Energy Quantisation and Time Parameterisation

TL;DR

This paper demonstrates that in a compact space, quantum Hamilton--Jacobi trajectories cannot be defined, linking energy quantization, space topology, and the Copenhagen interpretation without relying on standard axioms.

Contribution

It establishes a geometric principle connecting quantum HJ equation, space compactness, and the foundations of quantum mechanics, challenging traditional trajectory-based interpretations.

Findings

Trajectories are ill-defined in compact spaces under quantum HJ.

Energy spectra are discrete unless space is non-compact.

Dirac and von Neumann formulations coincide on compact spaces.

Abstract

We show that if space is compact, then trajectories cannot be defined in the framework of quantum Hamilton--Jacobi equation. The starting point is the simple observation that when the energy is quantized it is not possible to make variations with respect to the energy, and the time parameterisation t-t_0=\partial_E S_0, implied by Jacobi's theorem and that leads to group velocity, is ill defined.
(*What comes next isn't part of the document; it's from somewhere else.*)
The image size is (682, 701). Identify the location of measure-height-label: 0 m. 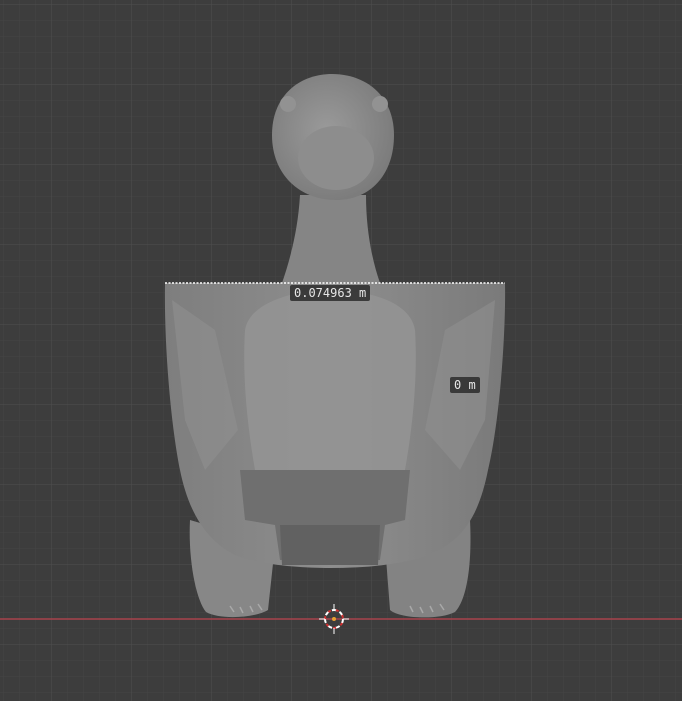
(465, 385).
It should be stressed that this follows directly form the quantum HJ equation without any axiomatic assumption concerning the standard formulation of quantum mechanics. This provides a stringent connection between the quantum HJ equation and the Copenhagen interpretation. Together with tunneling and the energy quantization theorem for confining potentials, formulated in the framework of quantum HJ equation, it leads to the main features of the axioms of quantum mechanics from a unique geometrical principle. Similarly to the case of the classical HJ equation, this fixes its quantum analog by requiring that there exist point transformations, rather than canonical ones, leading to the trivial hamiltonian. This is equivalent to a basic cocycle condition on the states. Such a cocycle condition can be implemented on compact spaces, so that continuous energy spectra are allowed only as a limiting case. Remarkably, a compact space would also imply that the Dirac and von Neumann formulations of quantum mechanics essentially coincide. We suggest that there is a definition of time parameterisation leading to trajectories in the context of the quantum HJ equation having the probabilistic interpretation of the Copenhagen School.